SQL Server PDW Table Storage Basics
Within a SQL Server 2008 R2 Parallel Data Warehouse appliance, Compute Node storage is designed to boost IO during data reads. Disk IO is notorious for being a the place where you find server bottlenecks. SQL PDW is designed to alleviate those problems by greatly increasing the number of spindles answer any particular query. Each compute node has its own storage array that includes ten disks that are set up in RAID 10 pairs. Each RAID 10 pair uses multipath so that the compute node can read from both drives in the RAID pair for improved performance. Four of those RAID groups are assigned for user data storage and the fifth RAID group is set aside for transaction logs. During setup of the appliance, nine LUNS are set up for each compute node. Additionally, there is a hot spare in each array in order to quickly replace any disk that goes down during usage.
A single compute node storage array:
Replicated tables have a file group that includes eight files, spread across the first four RAID Groups. The replicated files all are created the same size and have the same growth rate. This allows us to take advantage of the proportional fill algorithm employed by SQL Server. What this means is that the data in the replicated tables will be spread evenly across all disks in a compute node. By spreading the tables across all disks, we can have all eight hard drive head’s access data in parallel at the same time to speed up operations.
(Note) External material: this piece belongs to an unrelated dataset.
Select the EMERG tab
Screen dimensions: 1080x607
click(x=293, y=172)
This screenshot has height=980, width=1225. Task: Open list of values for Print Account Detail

Distributed tables have their rows dispersed across several storage locations. Each storage location is called a distribution. Each compute node has eight distributions which are physically implemented within SQL Server as separate file groups. If an appliance has eight compute nodes, that appliance will have 64 distributions. Each file group is assigned a different LUN within the SAN, effectively distributing the data on that compute node. Upon creation of a distributed table, a column is chosen that a deterministic function is applied against. This function will determine one and only one storage location within the appliance for that data.
You may notice that TempDB doesn’t show up in this discussion. That’s because TempDB is located on the local storage to the compute node. I’ll discuss this design in another post. The thing that I’m still wrapping my mind around is that this describes just one compute node. When we distribute a table, it will have a minimum of eight of these babies and thus every distributed table will be broken up into at least 64 physical pieces spread across 64 LUNS. This is minimum. At some point someone will have a 40 node appliance, thus a distributed table will have 320 distributions across the appliance…now that’s spreading out some disk IO.